For me, Christmas exists somewhere between the desperate need for Jesus’ return and the joy that comes from the hope in knowing that the victory is assured. Andrew Byers, calls this “hopeful realism,” a perspective that “embraces the dual realities of contemporary evil and forthcoming redemption.”2 He writes, “Hopeful realists are still groaning with all of creation, but they can detect in the air that sweet fragrance of renewal released by the opening of Christ’s tomb.”3 I think it is in the same heart that Christmas can be so much more than a holiday. It is opportunity for Christians to contemplate and respond to Jesus’ life, death, and resurrection. Following Christ’s example, we can enter into the hearts and prayers of God’s people who cry out for His kingdom to reign on Earth, finally, as it does in Heaven. We can celebrate with joy and assurance that His Kingdom has already started and is heading towards completion. Because even “O Come, O Come, Emmanuel” is followed by the chorus, “Rejoice, Rejoice! Emmanuel,” God is among us.
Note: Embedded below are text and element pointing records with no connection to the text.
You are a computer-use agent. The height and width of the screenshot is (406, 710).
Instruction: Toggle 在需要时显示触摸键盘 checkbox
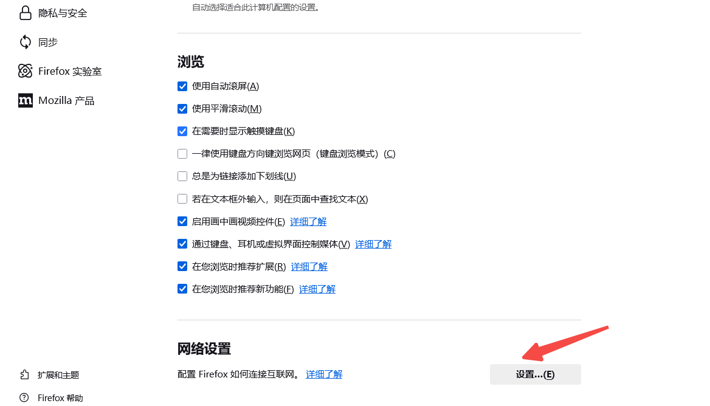pyautogui.click(x=182, y=131)
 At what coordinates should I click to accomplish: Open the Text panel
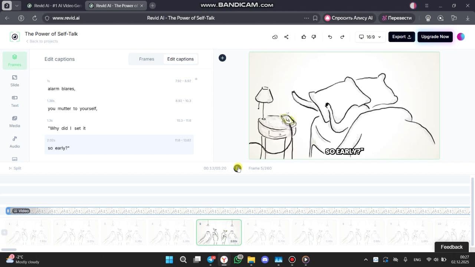click(x=14, y=101)
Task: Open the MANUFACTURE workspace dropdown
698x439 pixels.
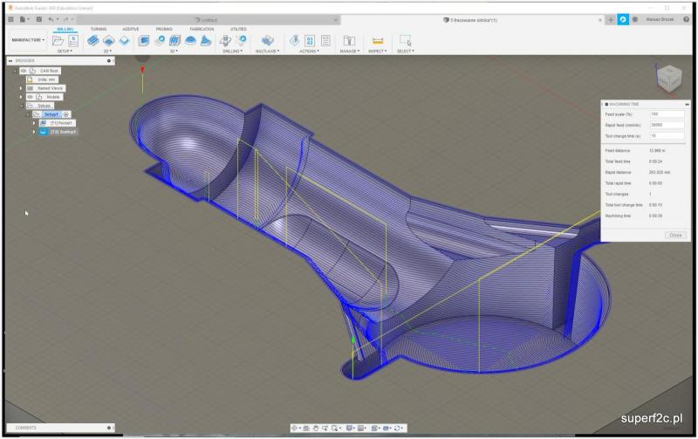Action: 28,40
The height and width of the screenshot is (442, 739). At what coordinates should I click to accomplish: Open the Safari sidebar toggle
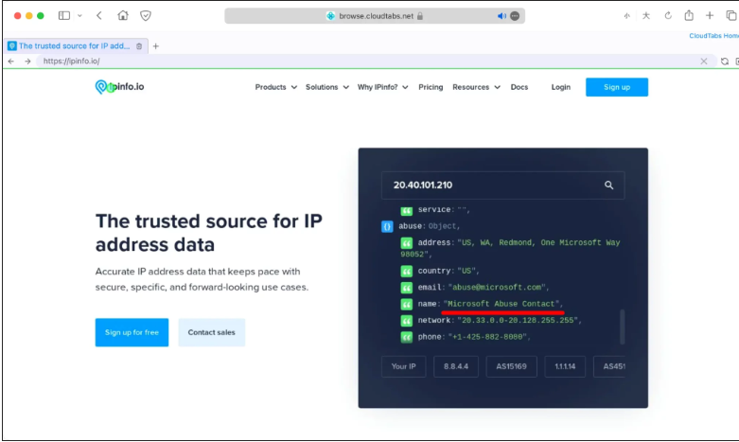click(x=64, y=16)
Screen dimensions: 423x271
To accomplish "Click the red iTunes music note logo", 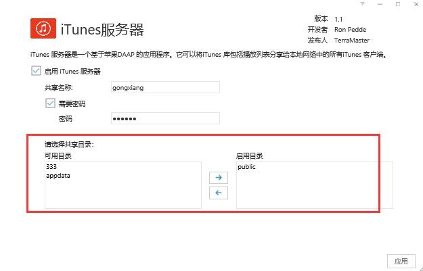I will pyautogui.click(x=43, y=29).
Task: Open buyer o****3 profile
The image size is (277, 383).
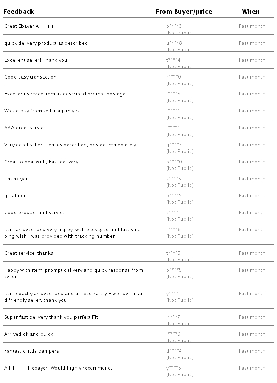Action: tap(174, 26)
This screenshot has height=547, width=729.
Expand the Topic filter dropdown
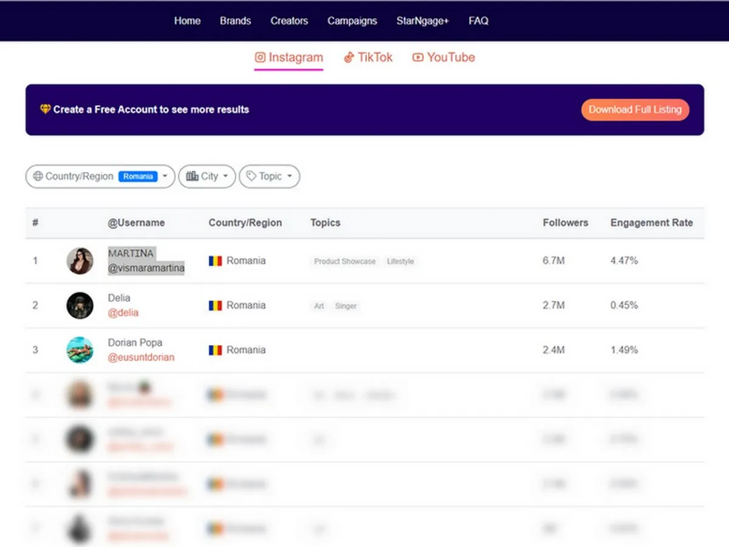click(x=270, y=176)
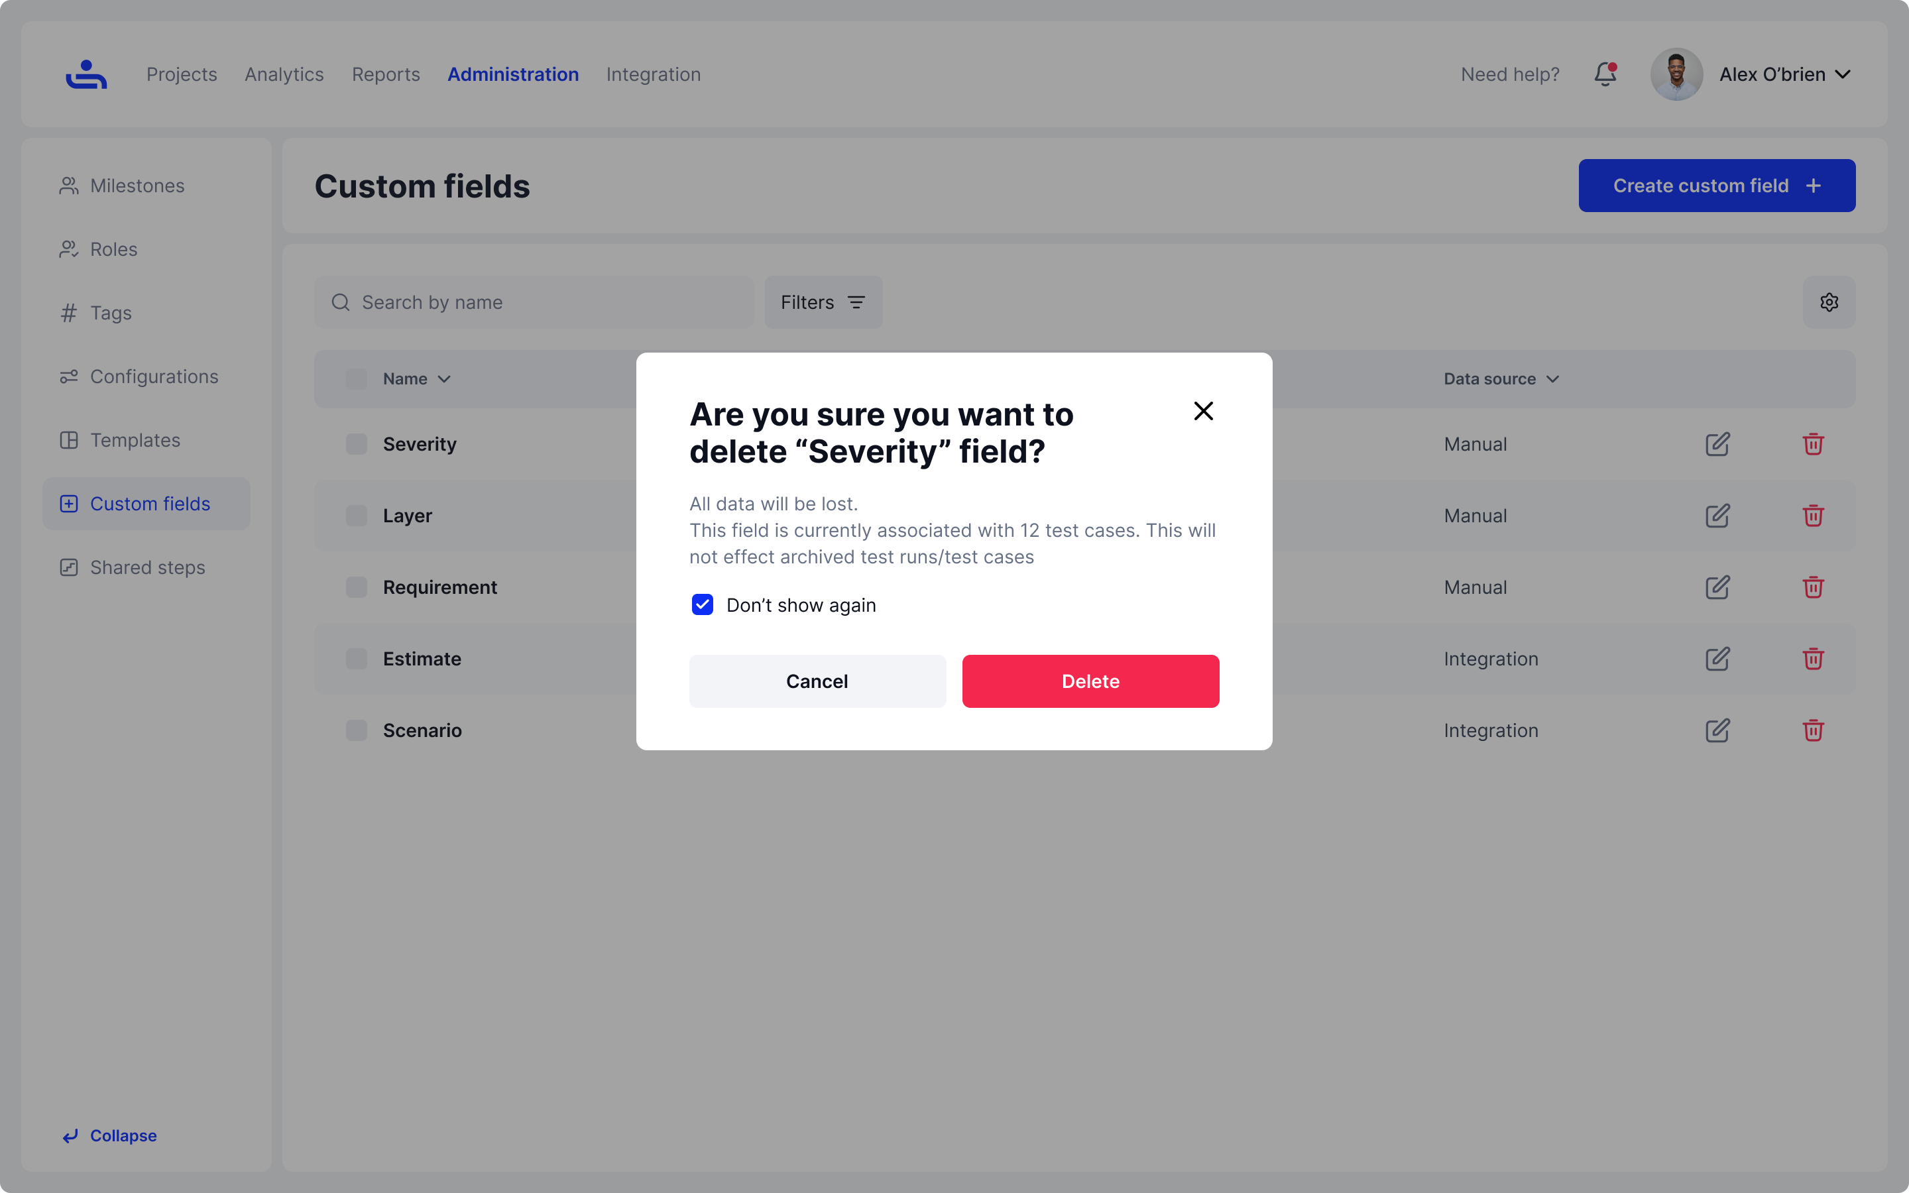
Task: Click trash icon for Requirement row
Action: [x=1813, y=588]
The beauty is that Christmas invites us to respond from wherever we are, whether it is with cries of desperation, celebration, or somewhere between. Our hearts can be opened to the needs and sufferings of this world, and our praise and prayers lifted up to Jesus. So this season, my heart and prayers go out to the students on campuses around the world facing injustice. To the people recovering and mourning. To those wondering where their next meal will come from or what their next day will bring. And still, I sing with joy and thanksgiving that He has come and is coming again, that His Kingdom will reign; and on earth, peace.
-- D. Bliss
2 Byers, Andrew J. "On the Road to Emmaus and Damascus." In Faith Without Illusions: Following Jesus as a Cynic-Saint. Downers Grove, Illinois: InterVarsity Press, 2011.
3 Byers. Kindle Location 2154. 2011.